Body height during adulthood is associated with many disorders. According to a study using UK Biobank data, taller height was associated with reduced risks of CHD, hypertension, gastroesophageal reflux disease, and diaphragmatic hernia. Conversely, taller height was associated with increased risks of atrial fibrillation, venous thromboembolism, intervertebral disc disorder, hip fracture, vasculitis, and cancer overall [7]. Physical body size may be involved in the pathogenesis of some systemic disorders through organ structure, mechanical load, genetic factor, and environmental factors (Fig. 1). For hypertension and cardiovascular diseases, in general, body size is mostly inversely associated with heart rate, although the association between mean arterial blood pressure (MAP) and body size remains under discussion [8]. Interestingly, Poulsen et al. found a positive association between MAP and body mass in restrained animals, whereas there was no such relationship for telemetry-based MAP in freely moving animals. The difference was not likely to have been caused by the methods of restraint, including chemical or physical restraints. Thus, they cautioned that the data quality should be addressed to allow for such a discrimination to be made.

Fig. 1
figure 1

Increased risk of heart disease in men with short stature and the possible mechanism. Both genetic and environmental factors are involved in body height.
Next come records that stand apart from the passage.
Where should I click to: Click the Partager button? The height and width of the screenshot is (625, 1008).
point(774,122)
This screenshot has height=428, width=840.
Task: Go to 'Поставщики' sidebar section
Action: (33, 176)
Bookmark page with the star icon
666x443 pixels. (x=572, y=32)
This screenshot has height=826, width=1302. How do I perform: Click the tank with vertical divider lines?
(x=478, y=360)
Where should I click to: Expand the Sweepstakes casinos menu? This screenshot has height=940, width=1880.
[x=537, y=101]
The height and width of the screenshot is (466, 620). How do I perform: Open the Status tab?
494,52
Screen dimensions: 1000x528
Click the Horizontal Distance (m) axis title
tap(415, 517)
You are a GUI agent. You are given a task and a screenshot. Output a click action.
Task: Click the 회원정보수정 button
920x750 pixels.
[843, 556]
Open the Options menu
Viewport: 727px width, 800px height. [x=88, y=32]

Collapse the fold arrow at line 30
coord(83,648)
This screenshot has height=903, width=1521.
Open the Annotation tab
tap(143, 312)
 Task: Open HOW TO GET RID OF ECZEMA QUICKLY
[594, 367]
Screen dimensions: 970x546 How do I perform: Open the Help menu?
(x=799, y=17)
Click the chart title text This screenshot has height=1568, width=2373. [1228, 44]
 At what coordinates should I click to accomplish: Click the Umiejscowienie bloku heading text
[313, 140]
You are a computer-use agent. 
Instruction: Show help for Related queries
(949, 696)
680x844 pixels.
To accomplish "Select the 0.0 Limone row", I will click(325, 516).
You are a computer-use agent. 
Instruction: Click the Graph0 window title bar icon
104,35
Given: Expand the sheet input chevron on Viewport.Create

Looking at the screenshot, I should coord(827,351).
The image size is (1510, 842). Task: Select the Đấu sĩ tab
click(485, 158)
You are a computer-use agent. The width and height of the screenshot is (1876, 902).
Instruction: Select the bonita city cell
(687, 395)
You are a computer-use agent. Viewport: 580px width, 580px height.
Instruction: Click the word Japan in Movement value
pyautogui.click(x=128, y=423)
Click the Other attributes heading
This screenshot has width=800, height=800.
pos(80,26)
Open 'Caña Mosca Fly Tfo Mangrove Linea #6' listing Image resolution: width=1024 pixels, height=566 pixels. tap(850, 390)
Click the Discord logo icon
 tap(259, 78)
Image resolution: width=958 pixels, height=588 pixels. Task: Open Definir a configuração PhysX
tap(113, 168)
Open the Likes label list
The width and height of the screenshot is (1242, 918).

A recent study showed that short stature is associated with increased risks of coronary heart disease (CHD) and hypertension and associated with reduced risks of atrial fibrillation, venous thromboembolism, and cancer overall [7]. Shorter men showed a lower number of CD34+ cells [5] and a lower flow-mediated vasodilatation (FMD) value [3], suggesting that CD34+ cell mobilizing activity maintains vascular endothelial function, which may participate in the increased risk of CHD in men with short stature. Conversely, taller men have a lower risk of CHD

Previous cohort studies have demonstrated that body height is associated with vascular examination results, such as brachial-ankle pulse wave velocity [9], augmentation index [10], and IMT. Harada et al. added the evidence regarding FMD [3]. However, these measurements were conducted under special conditions for the examinee in a dark, quiet, temperature-controlled medical laboratory. Although no restraint is needed in human adults with normal cognition, this is not a freely moving condition. Body height or physical body mass can be attributable to environment-dependent and environment-independent vascular functions or examination results. Although vascular examination indices are comparable in one subject, we should be careful in its comparison to others. Further research, including measurement innovations of vascular function, is necessary to clarify the relationship between body height and vascular endothelial function.